Eau. . Pour le président de la Comader, il s’agit de garantir à l’agriculture, dans toutes les circonstances, au moins 80% des besoins en eau d’irrigation, tout en assurant la coordination et l’harmonisation entre la politique de l’eau et la politique agricole, et de revoir les quotas d’eau alloués à l’irrigation à partir des barrages pour les augmenter en fonction des besoins des zones menacées de perte totale de production.
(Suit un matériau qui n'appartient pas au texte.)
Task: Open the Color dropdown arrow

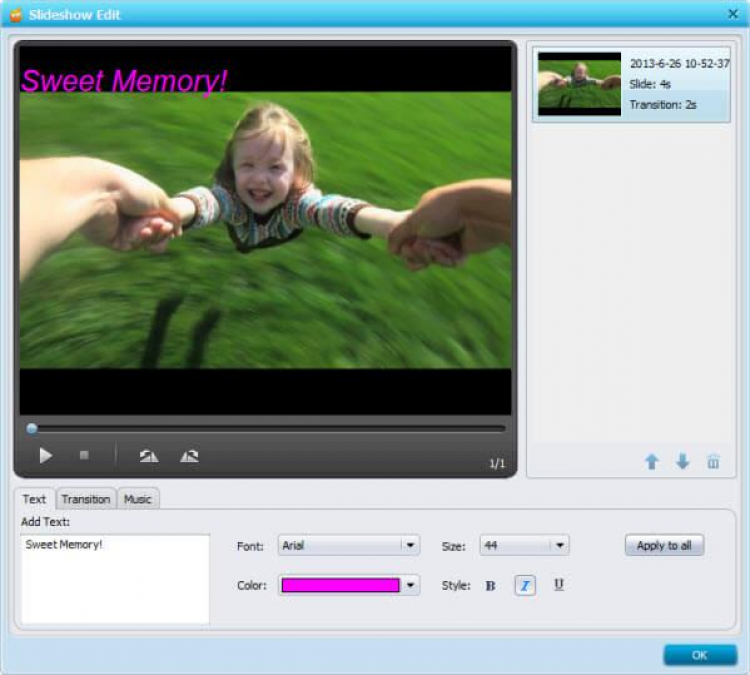Action: [410, 586]
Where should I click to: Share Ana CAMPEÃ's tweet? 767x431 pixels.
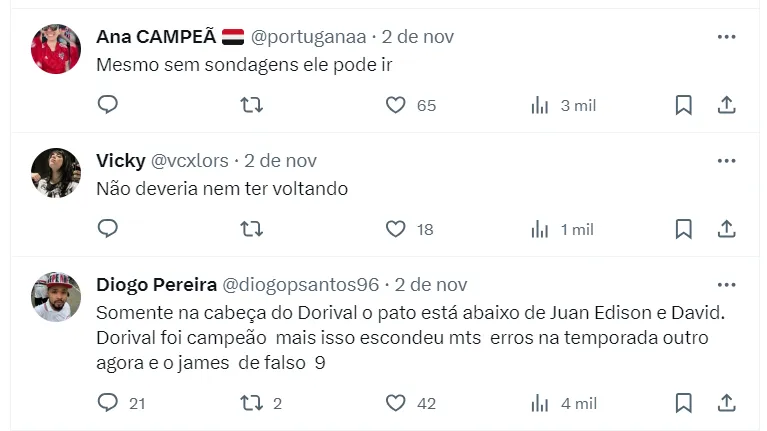pos(727,105)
Il a également insisté sur l’importance de permettre aux agriculteurs, autant que possible, d’avoir une visibilité claire et anticipée sur le calendrier et le volume de la distribution des quotas d’eau, en particulier dans les périmètres irrigués, avant le début de la campagne agricole, afin de planifier efficacement les opérations agricoles, en plus d’associer les organisations professionnelles aux commissions régionales et provinciales en charge de la gestion de l’eau.

«Nous réaffirmons que la réalisation de la justice hydrique, la gestion intégrée et équitable des ressources en eau constituent aujourd’hui une nécessité impérieuse pour assurer l’approvisionnement du marché national en produits agricoles afin de contribuer à la sécurité alimentaire de notre pays, garantir la durabilité des investissements agricoles réalisés, préserver les acquis en matière d’emploi agricole et protéger les producteurs et les agriculteurs», a-t-il conclu.

Carte de visite

Organisation

La Comader regroupe les interprofessions agricoles qui sont régies par la loi 03.12 et liées à l’Etat par des contrats-programmes signés avec le gouvernement.

Missions

La Confédération œuvre pour la coopération mutuelle et la défense des intérêts des agriculteurs et des professionnels auprès des administrations et des institutions publiques.

Recommandations

Le conseil d’administration de la Comader avait pris une décision concernant l’opérationnalisation des recommandations issues de la 1ère Rencontre nationale de l’agriculture.